:: Texto de lectura ::
◆ ◆ ◆

Viejos muertos de miedo
Hay momentos en la vida en que necesitamos un padre que nos explique cómo comportarnos
Entre estas cuatro paredes, pienso. Pensar es un vicio solitario. Pienso en qué habría ocurrido si esta pandemia se estuviera cebando con los niños. Pienso en cómo padres o abuelas habrían exigido medidas urgentes desde un primer niño muerto. Y en las columnas que habríamos escrito sobre la pérdida de lo más preciado. Pienso si el bicho alarmante que nos mantiene estos días en casa se hubiera instalado en el cuerpo de los jóvenes. Cuántas normas habríamos obedecido por temor a perderlos; cómo ellos se habrían encerrado en casa muertos de miedo. Si los viejos hubieran sido meros transmisores pero no víctimas potenciales los habríamos mantenido a distancia para que no contagiaran a nuestra juventud, para que no se nos acercaran a los niños en los parques. Nosotros mismos les habríamos anulado sus viajes del Imserso, y cuando algún abuelo se nos descontrolara, lo maldeciríamos, ¡como están cerca de la muerte, nada les importa!

◆ ◆ ◆

:: Datos proporcionados ::
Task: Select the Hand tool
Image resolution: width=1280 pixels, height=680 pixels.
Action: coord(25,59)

◆ ◆ ◆

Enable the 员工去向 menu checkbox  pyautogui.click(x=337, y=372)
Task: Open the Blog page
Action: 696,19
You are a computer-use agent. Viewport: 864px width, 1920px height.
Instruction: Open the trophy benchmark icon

◆ ◆ ◆

:: Tareas del ejercicio ::
(A) Indica si cada afirmación coincide con el texto de lectura y responde sí o no, citando literalmente las palabras del texto que lo deciden: (i) Pensar se describe como un vicio solitario. (ii) Se afirma que la pandemia se está cebando con los niños. (iii) La voz del texto piensa desde un parque.
(B) Copia todas las oraciones del texto de lectura que empiezan con la palabra "Pienso".

:: Respuestas por tarea ::
(A)
(i) Sí: "Pensar es un vicio solitario."
(ii) No: "Pienso en qué habría ocurrido si esta pandemia se estuviera cebando con los niños."
(iii) No: "Entre estas cuatro paredes, pienso."

(B)
Pienso en qué habría ocurrido si esta pandemia se estuviera cebando con los niños.
Pienso en cómo padres o abuelas habrían exigido medidas urgentes desde un primer niño muerto.
Pienso si el bicho alarmante que nos mantiene estos días en casa se hubiera instalado en el cuerpo de los jóvenes.